Took a family vacation to Washington DC. Before we left I got a new camera - Canon T2i DLSR - for my birthday / father's day. I am not a professional photographer but I want to step up my game. I really don't know how to use all the features but I plan on taking the time to learn what I can.
I have found with almost anything in life that better tools make for a better experience. If you bowl a lot you need to get a ball made for you with the holes drilled for you hand size and your bowling style. I don't doubt someone has bowled 300 games using a ball they found when they arrived at the lanes but most likely they are using a professional tool to do a professional job.
I have friends that tend to go all out no matter what they do in life, beefy gaming rigs, top notch equipment to play tennis, bowl, swim, whatever it happens to be. This does will not make you a professional overnight but it does greatly improve your game and will allow you to more quickly improve because you are not fighting the equipment.
Using the new camera I was able to take much better pictures even though I don't know how to use it fully. I put it in auto mode or maybe switched over to macro mode, adjusted the zoom level and let it do the rest of the work. I had a Canon PowerShot G1 over ten years back. Cost around $800 at the time and it was a wonderful camera, all 3.2 megapixels of it. I got my wife a Canon 510 and it got a lot of use until my son accidentally sat on it and bent the extended lens so it not longer would retract or do much of anything. We have a Canon SD1200 point and shoot camera that is so much faster to fire up and take shots than the vaunted G1 it is crazy. It does face recognition and all sorts of other cool things. Many fine pictures off of it.
There just is no comparison to the new T2i and this is due to more megapixels in small part but mainly due to the superior lens. I just have a starter lens at this point, the one that came with the kit. Even with just that the quality is a huge step ahead of anything I have done before. The camera made me a better photographer, it sparked a new interest in learning how to get even better.
To me this applies to programming as well.
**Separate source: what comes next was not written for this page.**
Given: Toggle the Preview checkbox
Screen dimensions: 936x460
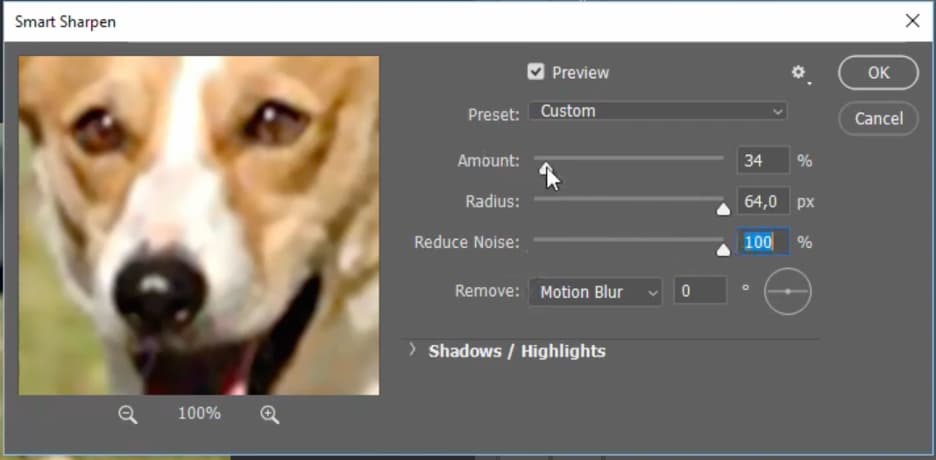Looking at the screenshot, I should pos(536,72).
Bored? Try a new IDE for the language you are currently programming in. It might take away some of the drudgery. It make have new refactoring tools so you clean up some code you have always hated. Its static analysis tools may point out issues that have haunted your code forever. Maybe it is time to try a whole new language. Or you could just look at some of the menu items in your current IDE to explore areas you have never used.
If you want to be a professional use professional tools.